Problem description ▸
All lines from the one that contains "Given: Open the local masking brush tools" through the close of the entries below are to be repeated exactly, without any pictures.

Task inputs ▸
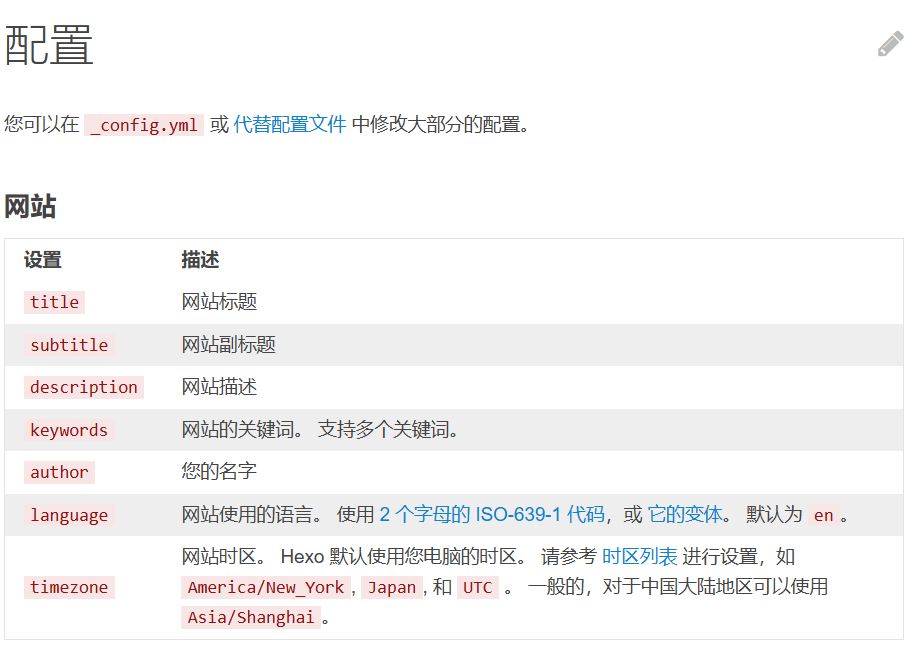Select the timezone setting code

pos(69,588)
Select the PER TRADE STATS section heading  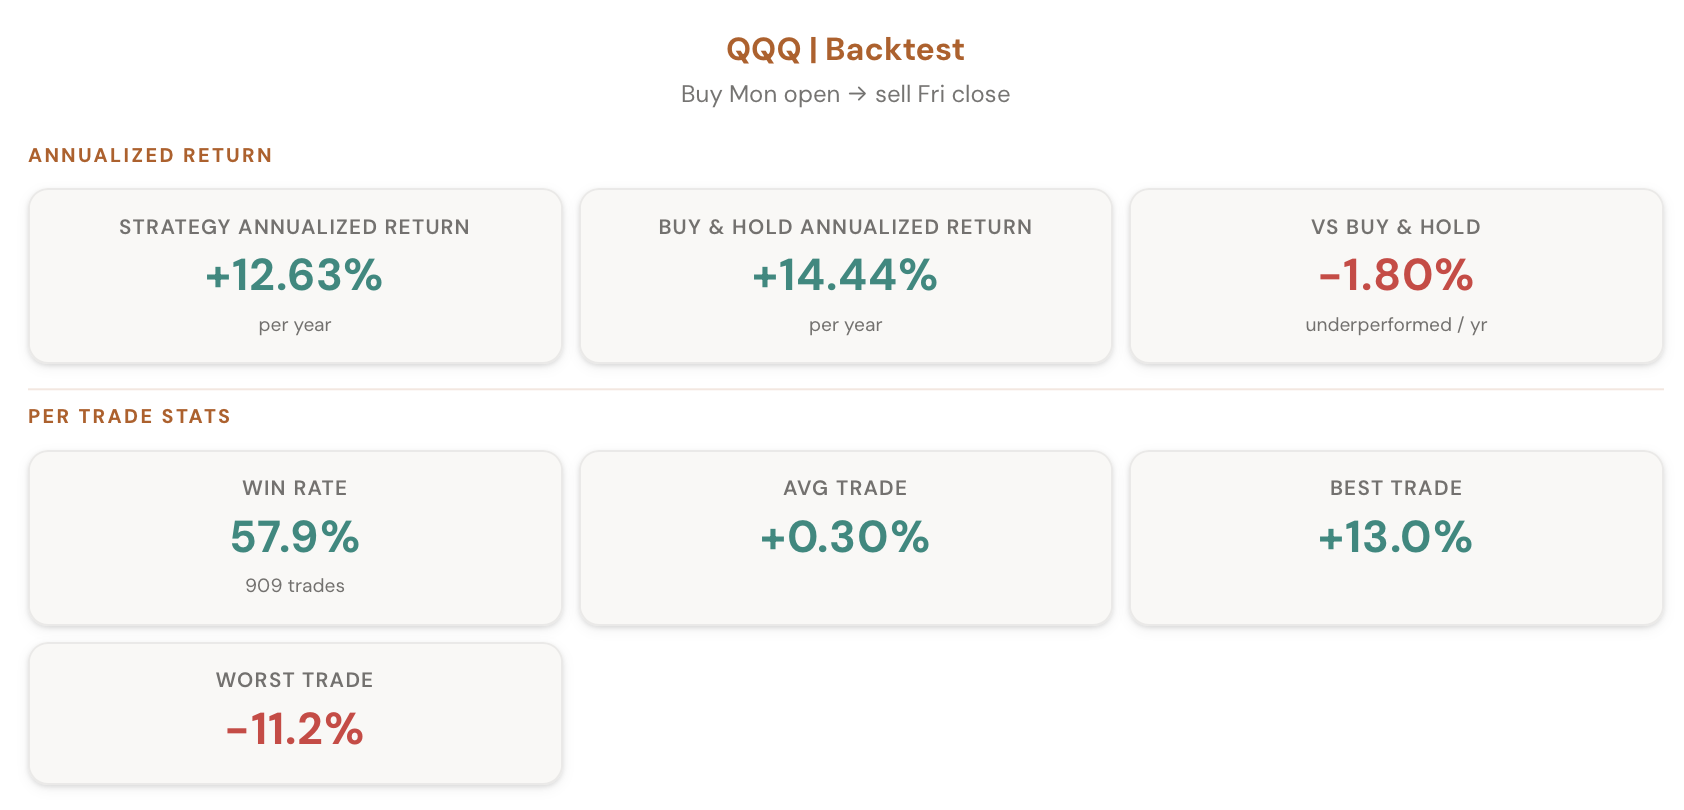coord(129,416)
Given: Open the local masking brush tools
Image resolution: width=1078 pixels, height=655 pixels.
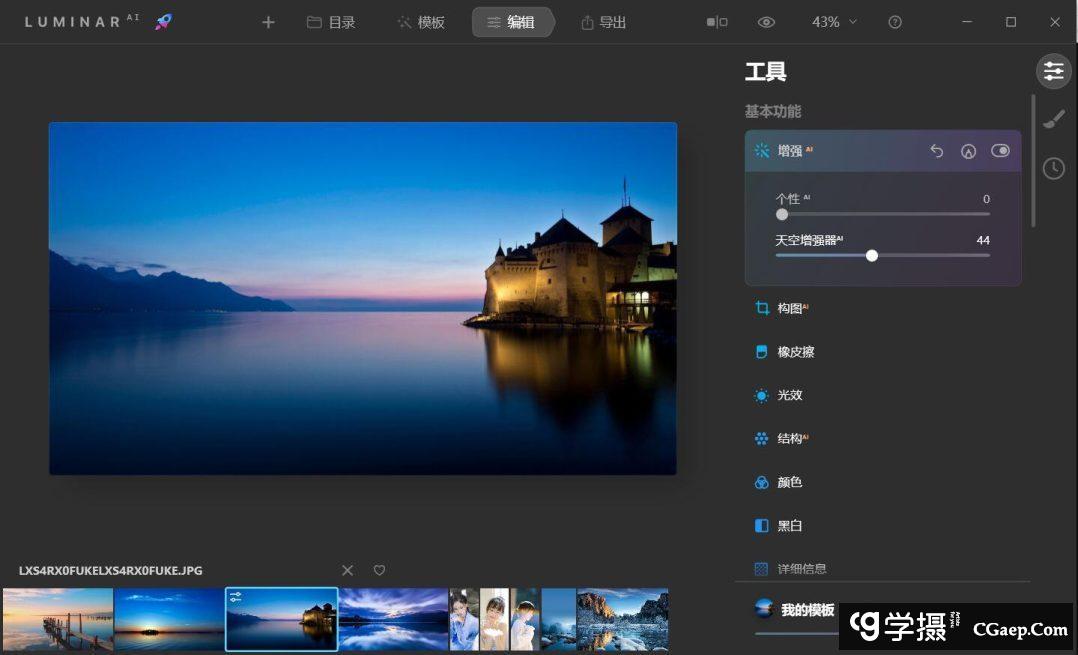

Task response ▸
Given: Open the local masking brush tools
Image resolution: width=1078 pixels, height=655 pixels.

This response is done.